Document passage:
○ ○ ○ ○ ○

Maybe buying and laying off is a profitable move, but I'd expect it to be done by investment firms that specialize in that. It'd be a bizarre financial gamble for a chip company. So there must be some angle where this makes sense for them and not for anyone else


Broadcom/Avago is more of a corporate raiding company than anything else at this point. They took the name of one of their victims to hide it a bit.


This feels like a fuckup. The acquisition should have been blocked for the same reason Nov 2017 takeover of Qualcomm was blocked.


Most long term Broadcom people I know are pretty happy with Hock Tan’s leadership.


So like Hannibal Lechter


It’s not that different from software focused private equity shops like Thoma Bravo. Buy a software company, starve it of resources, and price just below each clients BATNA. Revenue may decline over time, but costs fall faster and the buyer harvests that premium. There’s no synergies, just a willingness to be more ruthless and give fewer shits.

Edit: clarity


you forgot the classic move of "release the legal team to sue anyone doing anything vaguely similar to your patents"


Yes! And aggressively enforce your software license agreements with frequent audits.

Anything to make money other than innovating and actually building better products.


50% of Broadcom's revenue comes from Enterprise SaaS. They already have an APM play (CA Technologies), EPP play (Symantec Enterprise), and Data Security play (Symantec Enterprise). By acquiring VMWare, they can add a Private Cloud and Network Security play.

○ ○ ○ ○ ○

What the task requires: Transcribe word for word the part of the Broadcom discussion above starting at "Broadcom/Avago is more" and ending at "Qualcomm was blocked.".

Records shown:
○ ○ ○ ○ ○

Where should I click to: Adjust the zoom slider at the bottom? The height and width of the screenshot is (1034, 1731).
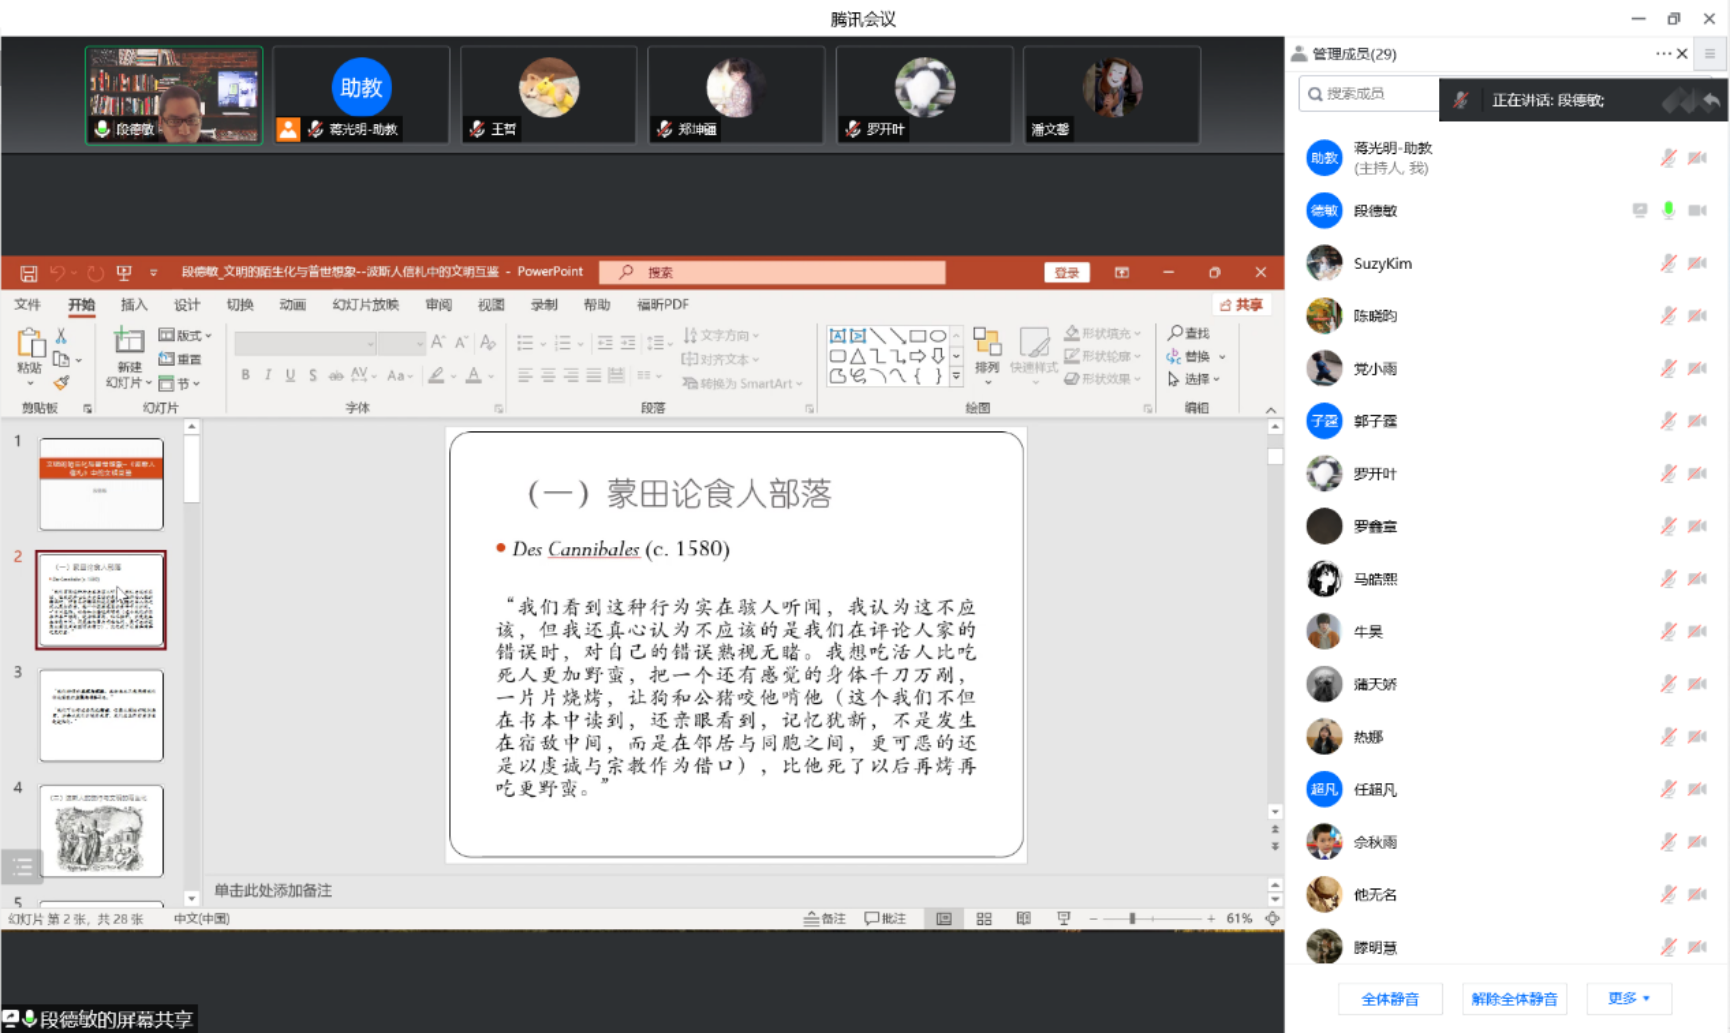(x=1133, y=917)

○ ○ ○ ○ ○

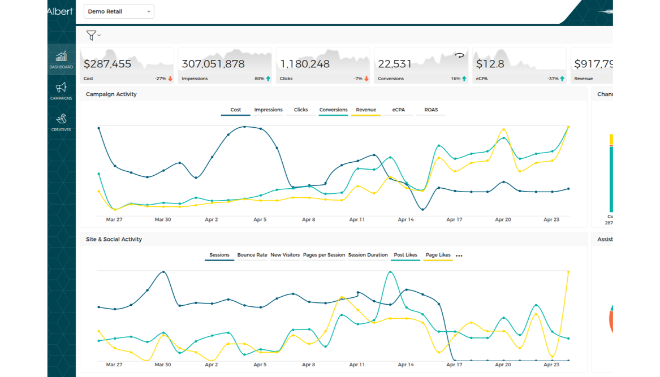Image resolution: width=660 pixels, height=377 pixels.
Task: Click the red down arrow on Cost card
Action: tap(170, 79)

○ ○ ○ ○ ○

Response to the exercise:
Broadcom/Avago is more of a corporate raiding company than anything else at this point. They took the name of one of their victims to hide it a bit.


This feels like a fuckup. The acquisition should have been blocked for the same reason Nov 2017 takeover of Qualcomm was blocked.